Tüm bunların dışında şunu da bilmeliyiz ki çocuklar sadece bizi gözlemlemezler, tüm dünyayı gözlemlerler. Televizyonda izledikleri, arkadaşları, öğretmenleri, izlediği videolar, içinde bulunduğu dönemin ve toplumsal yapının getirdiği beklentiler, bunların hepsi çocuğun şekillenmesinde rol oynar yani çocuğumuzu sadece biz şekillendirmeyiz. Bu nedenle her şeyi kontrol etmeye çalışmak gerçekten problemdir. Hem bizi hem de çevremizdekileri yorar.

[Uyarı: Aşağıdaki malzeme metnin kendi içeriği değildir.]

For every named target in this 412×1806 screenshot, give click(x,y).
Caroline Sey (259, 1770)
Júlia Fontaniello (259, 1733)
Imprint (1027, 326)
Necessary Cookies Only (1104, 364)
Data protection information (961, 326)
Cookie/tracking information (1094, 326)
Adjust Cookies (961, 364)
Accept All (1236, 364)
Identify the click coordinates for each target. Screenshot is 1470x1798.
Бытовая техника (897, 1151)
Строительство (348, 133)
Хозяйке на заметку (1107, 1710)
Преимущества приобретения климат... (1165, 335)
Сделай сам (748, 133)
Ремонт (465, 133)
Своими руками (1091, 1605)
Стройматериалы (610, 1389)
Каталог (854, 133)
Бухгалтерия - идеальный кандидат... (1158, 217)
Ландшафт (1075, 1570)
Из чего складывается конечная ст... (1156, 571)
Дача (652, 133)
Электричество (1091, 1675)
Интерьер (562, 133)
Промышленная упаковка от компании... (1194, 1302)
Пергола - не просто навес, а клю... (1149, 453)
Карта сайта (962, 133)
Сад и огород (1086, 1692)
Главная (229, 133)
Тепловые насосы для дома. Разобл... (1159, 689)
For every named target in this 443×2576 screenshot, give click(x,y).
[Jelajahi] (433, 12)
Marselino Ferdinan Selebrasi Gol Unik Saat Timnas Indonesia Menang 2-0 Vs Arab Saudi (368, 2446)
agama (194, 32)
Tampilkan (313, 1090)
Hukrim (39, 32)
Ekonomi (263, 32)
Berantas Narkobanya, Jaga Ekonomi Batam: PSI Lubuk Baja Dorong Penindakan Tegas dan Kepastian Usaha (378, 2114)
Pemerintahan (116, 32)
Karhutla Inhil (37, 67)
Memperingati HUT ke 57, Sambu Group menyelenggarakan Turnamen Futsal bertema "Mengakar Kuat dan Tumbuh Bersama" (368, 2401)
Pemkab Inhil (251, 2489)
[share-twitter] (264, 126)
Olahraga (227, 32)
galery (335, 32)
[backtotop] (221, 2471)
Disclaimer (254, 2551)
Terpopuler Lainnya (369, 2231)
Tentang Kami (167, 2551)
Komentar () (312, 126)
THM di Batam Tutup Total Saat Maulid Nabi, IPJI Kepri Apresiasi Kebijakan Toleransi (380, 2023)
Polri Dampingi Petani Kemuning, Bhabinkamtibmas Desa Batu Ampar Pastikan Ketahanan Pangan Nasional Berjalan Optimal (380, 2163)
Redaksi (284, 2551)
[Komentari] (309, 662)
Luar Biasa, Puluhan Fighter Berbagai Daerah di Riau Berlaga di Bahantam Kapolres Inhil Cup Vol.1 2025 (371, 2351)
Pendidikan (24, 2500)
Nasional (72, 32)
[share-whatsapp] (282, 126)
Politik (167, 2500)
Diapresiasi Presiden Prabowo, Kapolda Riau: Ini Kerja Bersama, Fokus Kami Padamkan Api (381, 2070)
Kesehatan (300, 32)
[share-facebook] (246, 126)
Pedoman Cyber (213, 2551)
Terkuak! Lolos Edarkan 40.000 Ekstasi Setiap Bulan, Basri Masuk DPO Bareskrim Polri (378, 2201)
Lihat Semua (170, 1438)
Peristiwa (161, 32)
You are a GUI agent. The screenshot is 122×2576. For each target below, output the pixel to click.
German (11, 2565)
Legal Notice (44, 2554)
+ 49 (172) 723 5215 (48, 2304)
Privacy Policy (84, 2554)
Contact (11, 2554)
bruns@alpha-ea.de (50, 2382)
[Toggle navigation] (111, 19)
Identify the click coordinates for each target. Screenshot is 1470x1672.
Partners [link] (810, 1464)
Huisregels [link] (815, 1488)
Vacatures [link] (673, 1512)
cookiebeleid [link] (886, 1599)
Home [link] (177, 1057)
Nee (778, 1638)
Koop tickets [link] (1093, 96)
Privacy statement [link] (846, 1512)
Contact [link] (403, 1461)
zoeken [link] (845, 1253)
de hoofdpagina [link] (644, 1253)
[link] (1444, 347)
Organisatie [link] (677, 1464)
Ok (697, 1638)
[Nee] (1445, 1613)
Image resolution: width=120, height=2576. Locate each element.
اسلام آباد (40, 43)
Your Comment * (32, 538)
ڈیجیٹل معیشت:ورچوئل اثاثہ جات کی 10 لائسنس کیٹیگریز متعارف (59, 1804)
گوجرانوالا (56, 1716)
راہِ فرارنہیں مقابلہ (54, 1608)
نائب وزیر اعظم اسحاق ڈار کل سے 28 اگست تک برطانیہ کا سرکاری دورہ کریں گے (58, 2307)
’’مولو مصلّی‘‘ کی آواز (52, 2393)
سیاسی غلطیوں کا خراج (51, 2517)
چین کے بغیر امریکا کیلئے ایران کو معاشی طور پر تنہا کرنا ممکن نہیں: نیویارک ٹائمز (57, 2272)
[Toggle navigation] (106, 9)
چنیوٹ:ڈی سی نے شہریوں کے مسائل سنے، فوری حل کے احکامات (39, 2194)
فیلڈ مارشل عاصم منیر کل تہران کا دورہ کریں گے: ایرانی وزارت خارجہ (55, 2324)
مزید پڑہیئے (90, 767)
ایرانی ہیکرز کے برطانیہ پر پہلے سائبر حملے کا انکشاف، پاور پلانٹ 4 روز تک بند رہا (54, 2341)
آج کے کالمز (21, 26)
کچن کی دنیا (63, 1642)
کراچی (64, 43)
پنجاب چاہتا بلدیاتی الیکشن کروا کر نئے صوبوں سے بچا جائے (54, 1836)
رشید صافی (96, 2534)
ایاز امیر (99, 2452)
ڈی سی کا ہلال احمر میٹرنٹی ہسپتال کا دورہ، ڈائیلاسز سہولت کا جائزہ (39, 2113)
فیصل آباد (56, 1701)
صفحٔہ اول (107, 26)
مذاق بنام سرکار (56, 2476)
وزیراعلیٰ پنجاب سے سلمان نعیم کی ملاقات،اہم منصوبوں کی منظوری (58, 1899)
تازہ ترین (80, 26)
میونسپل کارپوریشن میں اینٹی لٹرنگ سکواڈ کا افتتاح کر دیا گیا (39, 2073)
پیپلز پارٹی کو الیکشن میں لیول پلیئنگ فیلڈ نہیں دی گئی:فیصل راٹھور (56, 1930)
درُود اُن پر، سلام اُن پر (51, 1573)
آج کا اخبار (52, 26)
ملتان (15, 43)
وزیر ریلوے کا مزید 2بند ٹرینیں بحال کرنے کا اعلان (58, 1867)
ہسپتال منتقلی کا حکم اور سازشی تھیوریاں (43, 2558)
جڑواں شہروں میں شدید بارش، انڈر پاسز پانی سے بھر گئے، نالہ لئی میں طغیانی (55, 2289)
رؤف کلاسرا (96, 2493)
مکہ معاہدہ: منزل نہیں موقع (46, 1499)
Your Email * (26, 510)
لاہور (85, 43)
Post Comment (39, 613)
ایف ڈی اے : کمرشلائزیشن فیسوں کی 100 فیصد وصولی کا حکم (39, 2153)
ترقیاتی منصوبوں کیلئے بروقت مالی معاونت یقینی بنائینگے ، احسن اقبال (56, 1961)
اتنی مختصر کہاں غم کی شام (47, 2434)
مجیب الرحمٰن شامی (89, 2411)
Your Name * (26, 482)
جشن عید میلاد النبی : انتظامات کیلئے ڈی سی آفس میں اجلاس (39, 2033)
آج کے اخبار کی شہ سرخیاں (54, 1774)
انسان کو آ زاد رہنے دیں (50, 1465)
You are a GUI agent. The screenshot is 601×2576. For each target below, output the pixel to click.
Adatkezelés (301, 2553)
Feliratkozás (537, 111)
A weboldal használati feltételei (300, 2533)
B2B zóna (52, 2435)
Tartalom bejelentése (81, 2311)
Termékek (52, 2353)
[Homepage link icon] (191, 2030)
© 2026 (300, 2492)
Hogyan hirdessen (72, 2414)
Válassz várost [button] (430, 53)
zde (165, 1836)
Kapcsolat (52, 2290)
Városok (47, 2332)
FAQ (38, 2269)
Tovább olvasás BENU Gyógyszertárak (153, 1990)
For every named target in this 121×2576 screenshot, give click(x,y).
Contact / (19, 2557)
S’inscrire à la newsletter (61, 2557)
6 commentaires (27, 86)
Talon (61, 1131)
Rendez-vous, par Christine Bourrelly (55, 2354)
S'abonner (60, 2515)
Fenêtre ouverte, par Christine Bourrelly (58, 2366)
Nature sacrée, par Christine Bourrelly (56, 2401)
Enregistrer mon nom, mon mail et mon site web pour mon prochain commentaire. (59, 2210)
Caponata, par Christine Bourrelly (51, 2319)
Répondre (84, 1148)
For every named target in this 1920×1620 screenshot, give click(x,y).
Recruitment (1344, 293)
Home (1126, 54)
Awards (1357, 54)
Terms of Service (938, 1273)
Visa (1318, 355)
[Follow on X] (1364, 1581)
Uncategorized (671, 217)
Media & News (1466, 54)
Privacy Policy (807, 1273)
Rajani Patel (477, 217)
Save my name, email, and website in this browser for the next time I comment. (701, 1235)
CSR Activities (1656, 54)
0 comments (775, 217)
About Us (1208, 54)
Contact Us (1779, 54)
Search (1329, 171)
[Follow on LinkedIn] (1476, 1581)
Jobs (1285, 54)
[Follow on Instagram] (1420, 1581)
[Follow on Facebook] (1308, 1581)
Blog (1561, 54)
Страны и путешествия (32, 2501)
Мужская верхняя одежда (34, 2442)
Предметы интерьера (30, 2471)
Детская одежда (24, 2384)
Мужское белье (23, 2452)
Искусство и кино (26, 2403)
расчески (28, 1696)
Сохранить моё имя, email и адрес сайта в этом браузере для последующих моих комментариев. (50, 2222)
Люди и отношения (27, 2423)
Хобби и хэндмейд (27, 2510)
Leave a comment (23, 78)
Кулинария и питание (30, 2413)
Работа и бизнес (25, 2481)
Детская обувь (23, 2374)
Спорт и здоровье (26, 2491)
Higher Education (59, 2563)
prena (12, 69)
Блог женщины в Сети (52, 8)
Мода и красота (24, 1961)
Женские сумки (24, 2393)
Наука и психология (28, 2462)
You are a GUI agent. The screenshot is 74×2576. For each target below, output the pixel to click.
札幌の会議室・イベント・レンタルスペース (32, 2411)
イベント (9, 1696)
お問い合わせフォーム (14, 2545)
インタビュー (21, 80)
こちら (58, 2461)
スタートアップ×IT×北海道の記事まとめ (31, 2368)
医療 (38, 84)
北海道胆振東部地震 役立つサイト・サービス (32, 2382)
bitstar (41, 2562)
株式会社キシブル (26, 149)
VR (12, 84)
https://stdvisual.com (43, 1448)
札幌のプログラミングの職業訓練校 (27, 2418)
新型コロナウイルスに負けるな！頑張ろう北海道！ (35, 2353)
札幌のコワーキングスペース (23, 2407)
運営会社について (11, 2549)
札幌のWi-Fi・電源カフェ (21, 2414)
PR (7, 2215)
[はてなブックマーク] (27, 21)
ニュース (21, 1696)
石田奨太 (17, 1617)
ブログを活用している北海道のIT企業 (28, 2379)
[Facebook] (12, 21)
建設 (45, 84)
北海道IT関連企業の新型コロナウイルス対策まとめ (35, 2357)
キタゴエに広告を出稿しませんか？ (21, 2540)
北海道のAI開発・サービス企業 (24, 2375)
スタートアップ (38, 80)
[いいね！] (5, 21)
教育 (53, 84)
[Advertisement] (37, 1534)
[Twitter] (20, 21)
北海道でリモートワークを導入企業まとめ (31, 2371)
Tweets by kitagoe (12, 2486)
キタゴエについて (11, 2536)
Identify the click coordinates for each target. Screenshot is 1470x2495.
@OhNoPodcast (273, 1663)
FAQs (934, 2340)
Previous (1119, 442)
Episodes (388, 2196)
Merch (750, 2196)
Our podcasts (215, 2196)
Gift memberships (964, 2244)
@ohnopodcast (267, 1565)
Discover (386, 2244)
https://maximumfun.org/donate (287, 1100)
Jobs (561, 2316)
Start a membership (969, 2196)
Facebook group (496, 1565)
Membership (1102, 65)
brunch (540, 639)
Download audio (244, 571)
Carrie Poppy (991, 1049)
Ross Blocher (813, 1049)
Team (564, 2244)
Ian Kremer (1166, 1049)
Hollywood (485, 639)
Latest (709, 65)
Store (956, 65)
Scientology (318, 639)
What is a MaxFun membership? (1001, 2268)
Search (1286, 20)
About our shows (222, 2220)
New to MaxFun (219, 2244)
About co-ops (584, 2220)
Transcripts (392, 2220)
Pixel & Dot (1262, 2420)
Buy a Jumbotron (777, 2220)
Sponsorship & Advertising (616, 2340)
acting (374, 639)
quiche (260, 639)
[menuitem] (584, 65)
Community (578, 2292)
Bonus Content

Evdeki sevgi dolu atmosfer çocuğun iyi yetişmesi için önemlidir ancak bunun yine de her şeyi tek başına çözeceğini söyleyemeyiz. Çevrede çocuğu etkileyen çok sayıda faktör söz konusudur. Her şeyi kontrol edemezsiniz, dolayısıyla da her zaman her şeyin istediğimiz şekilde olacağını da söyleyemeyiz. Tüm yapmamız gereken ve bizim sorumlu olduğumuz; elimizden gelenin en iyisini yapmaya çalışmaktır.
(24.03.2019- Gelişimin Gücü Blogspotta yayınlanmıştır)
…………..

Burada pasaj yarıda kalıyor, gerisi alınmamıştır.